By Lucia Mutikani
WASHINGTON (Reuters) - U.S. economic growth was likely stronger in the third quarter than previously reported, according to data on Wednesday that showed spending on services expanding at a brisk clip.
The Commerce Department's quarterly services survey, or QSS, showed services outlays increased much more vigorously than the government had assumed in its second estimate of gross domestic product published in November.
"This increased services spending suggests there is greater traction in the economy than was previously assumed and that despite global growth concerns, domestic demand is exhibiting solid forward momentum," said Sam Bullard, a senior economist at Wells Fargo Securities in Charlotte, North Carolina.
Economists said the data suggested third-quarter consumer spending could be raised by at least two-tenths of a percentage point from a 2.2 percent annual rate when the government publishes its third estimate later this month.
That combined with data on wholesale inventories and construction spending could see third-quarter GDP revised up to at least a 4.6 percent annual pace from the 3.9 percent rate reported last month.
"This upward revision implies slightly stronger momentum for services consumption heading into the fourth quarter, but is of little significance to our forecast for fourth-quarter GDP growth," said Daniel Silver, an economist at JPMorgan in New York.

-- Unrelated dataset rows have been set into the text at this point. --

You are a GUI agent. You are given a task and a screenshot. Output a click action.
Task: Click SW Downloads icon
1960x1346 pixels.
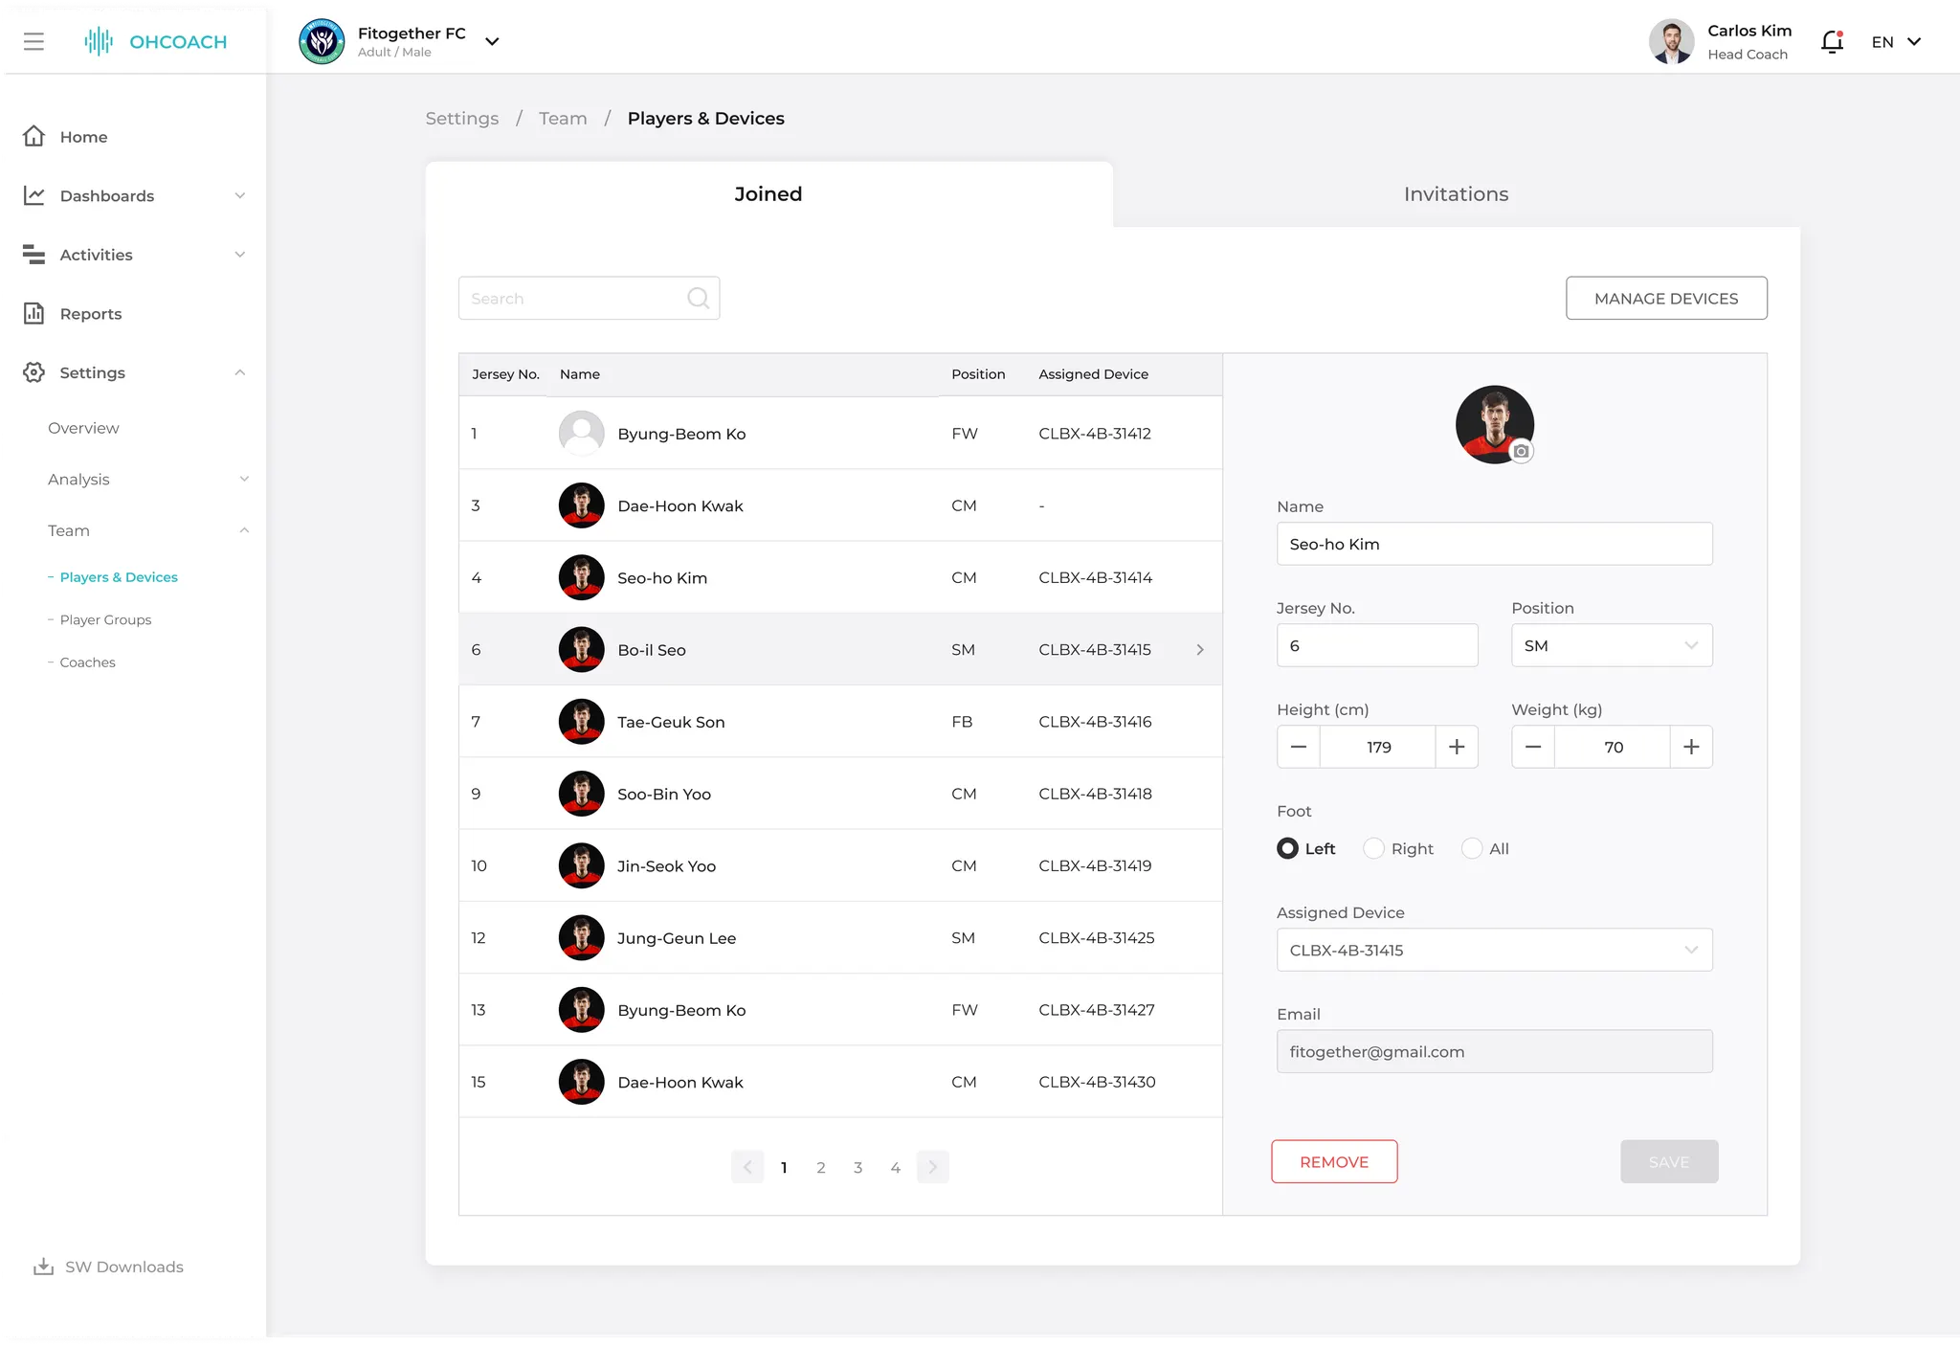(x=43, y=1267)
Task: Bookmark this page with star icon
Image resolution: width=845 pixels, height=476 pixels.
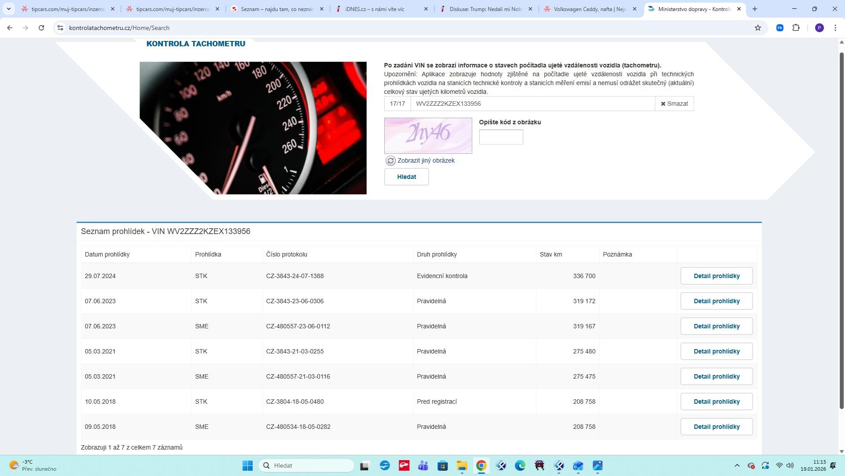Action: [x=758, y=28]
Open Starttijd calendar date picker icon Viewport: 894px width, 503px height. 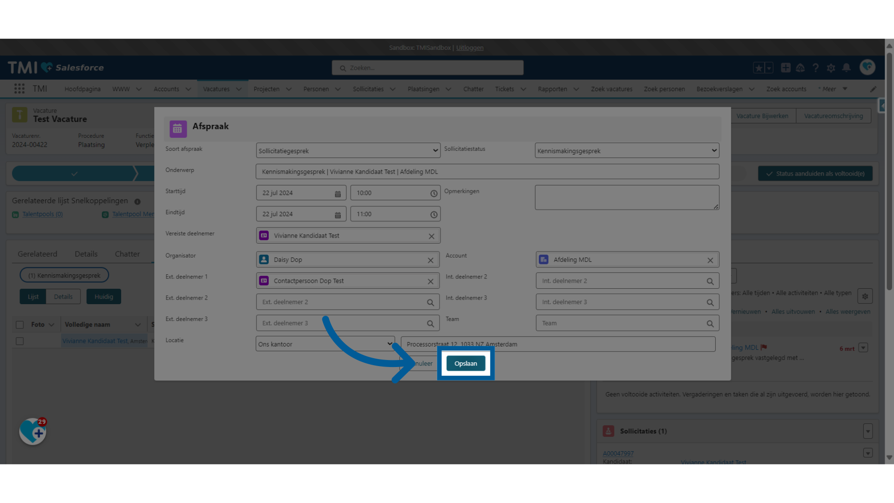click(338, 194)

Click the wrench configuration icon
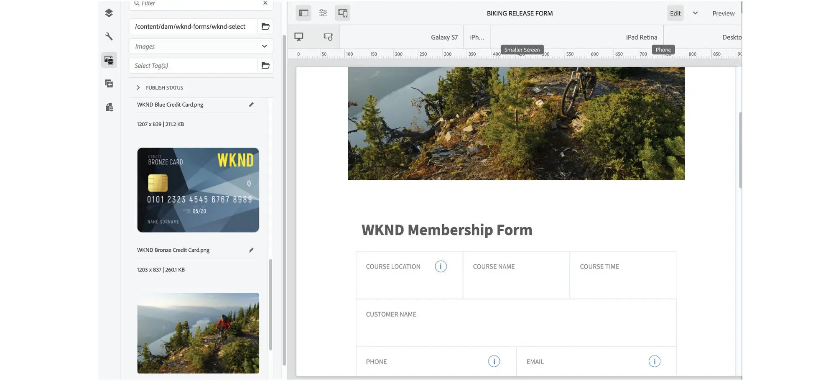point(109,36)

Fourth-quarter growth estimates are currently converging around a 2.5 percent pace.
The QSS, which provides a comprehensive count of service sector revenues, is frequently a source of GDP revisions. It showed broad-based increases in services spending during the third quarter, with big gains in healthcare, legal and software.
According to economists, the QSS data showed the government had underestimated healthcare spending by about $3.8 billion.
With the introduction of President Barack Obama's signature healthcare restructuring law at the start of this year, healthcare spending has been particularly tough to estimate.
Growth estimates could shift again on Thursday, with the release of business inventory data for October, especially if September's figures are revised.